How Do I Give My Child Insulin?
Raising or helping to care for a child with type 1 diabetes can be a big, life-changing responsibility. The child may not be old enough to understand at first, so you are the one in charge of treating this condition. Supervising a child’s diabetes care plan can be a full-time job, but the reward is knowing that your child’s diabetes is as well controlled as it can be. And that you are teaching him or her good diabetes care habits that can last a lifetime.
One of the first things you’ll need to do is learn about the tools you will use to give insulin to your child. Since the only insulin approved for use in patients younger than 18 is injectable insulin, you and your child will probably be using an insulin vial and syringe, pen, or pump.
Many people with diabetes use insulin pens because they are convenient and can deliver a wide range of unit-doses.
Insulin pens are designed for use with specific types of needles that you attach to the end of the pen. Insulin pens are either prefilled with insulin or have changeable cartridges. The dose is selected by turning a dial, and then the plunger/button at the end of the pen is pressed to inject the dose. Always make sure to read the injection instructions that come with the insulin pen.
There are 2 main types of pens:
- Reusable (durable) pens – With this type you need to replace the cartridge when it is empty and all doses have been used or after use is no longer recommended (read the instructions for your specific brand of insulin to learn about its recommended in-use time)
- Prefilled (disposable) pens – This type of pen is supplied with the insulin inside and should be thrown away when it is empty or after it is no longer recommended for use (read the instructions for your specific brand of insulin to learn about its recommended in-use time)

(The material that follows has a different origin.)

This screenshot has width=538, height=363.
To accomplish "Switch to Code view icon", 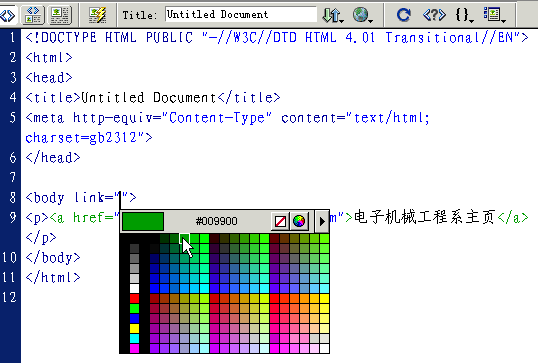I will pos(8,15).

Single-use needles need to be attached before each use of the pen. The needle size will depend on the age and weight of your child. Some insulin pens have half-unit dosing which may be better for more precise dosing in younger children. There are also some pen devices that have a memory function that records the time the last dose was taken—this may be useful if your child is taking his or her medication at school or at a friend’s house.
For further details on how to use and store your child’s insulin pen, please contact your local health care provider who will help explain how to use the insulin pen and help you understand the manufacturer’s injection instructions.

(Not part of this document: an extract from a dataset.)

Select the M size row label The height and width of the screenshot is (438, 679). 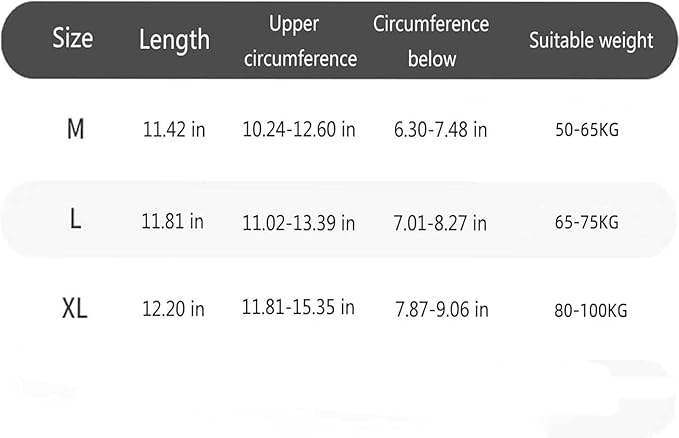tap(75, 130)
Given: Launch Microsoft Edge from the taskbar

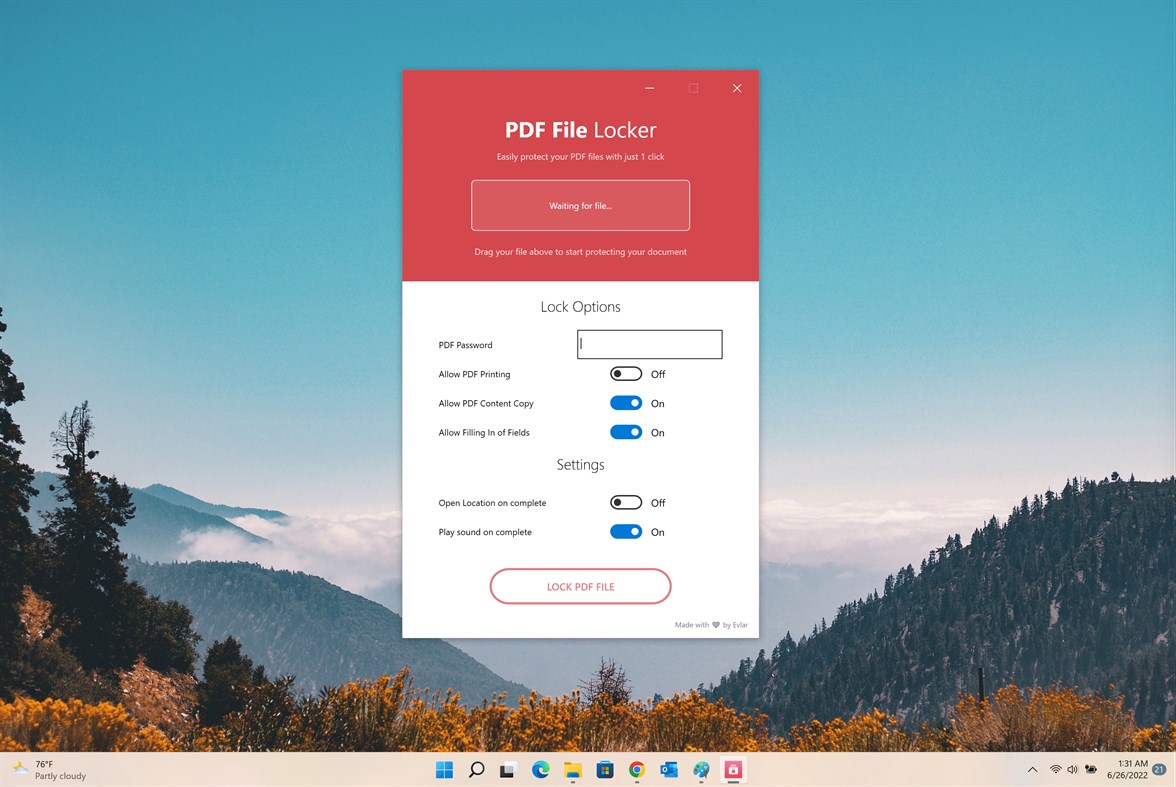Looking at the screenshot, I should (540, 770).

An insulin pump is a small device about the size of a deck of cards. It provides a steady flow of fast-acting insulin continuously throughout the day and night, matched to your child’s needs. It also allows extra insulin to be given at mealtimes or if blood sugar rises too high.
Some children prefer having a pump rather than having to inject several times a day. When children get older, start school, and spend more time away from home, delivering insulin via a pump may be a convenient option.
Most pumps work by storing insulin in a special holder and delivering it via a very thin plastic tube, which is inserted just under the skin, usually in the skin over the abdomen (stomach) area. This needs to be replaced and repositioned every few days, depending on the insulin product you are using. With a pump, you change and deliver doses by simply pressing the correct buttons on the device, which can be quicker and easier than preparing injections. Some of the newer pump devices are not even connected by tubing, but use hand-held wireless controls to release insulin from small plastic holders that attach directly to the skin.
Using a pump can be an effective way of matching the body’s normal production of insulin and may help your child get better control of his or her diabetes with fewer sudden drops in blood sugar.
Insulin pumps can be particularly suitable for very young children, who are more sensitive to insulin and tend to need smaller doses, and for adolescents who can find it difficult to gain good control of their blood sugar. Pumps can provide the precision needed for this type of dosing and can be programmed to deliver as little as one-tenth of a unit (0.1 unit) of insulin per hour. Remember that pumps also have their limitations. Pumps cannot automatically sense the body’s need for insulin. They don’t adjust by themselves. And they still require that blood sugar checks be done throughout the day. If your child’s health care provider decides that a pump is the right choice, you will receive full training on how to help your child use it.
Talk to your health care provider about which option is most appropriate for your child. There are reasons why vial and syringe, insulin pens, and insulin pumps each work well for different people with diabetes.